▶ _ABOUT THIS TASK_: Looking at the records below, please say how many lines contain the word "help", as a bare number.

▶ _AVAILABLE DATA_:
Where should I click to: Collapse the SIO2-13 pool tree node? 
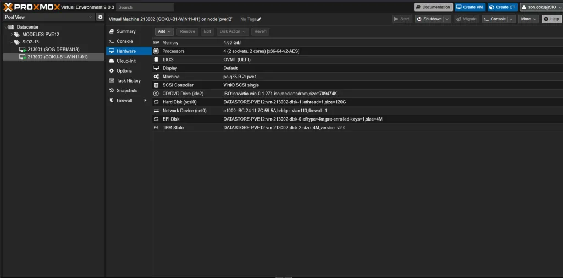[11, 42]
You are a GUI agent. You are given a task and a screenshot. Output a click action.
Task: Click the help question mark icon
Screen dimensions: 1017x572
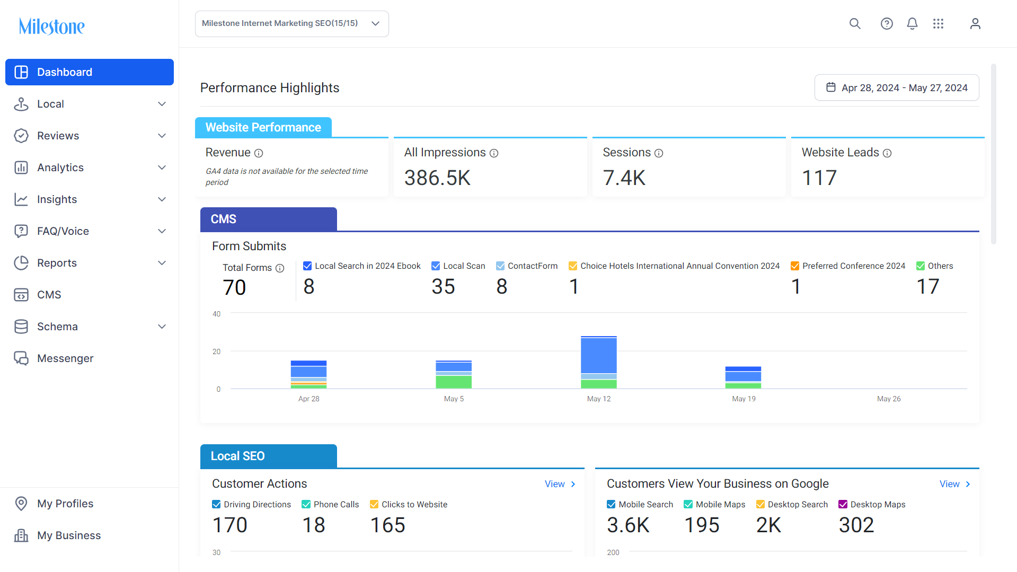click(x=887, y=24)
==
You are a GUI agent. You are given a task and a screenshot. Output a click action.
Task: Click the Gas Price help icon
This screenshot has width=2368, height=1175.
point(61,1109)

▶ _YOUR RESPONSE_: 2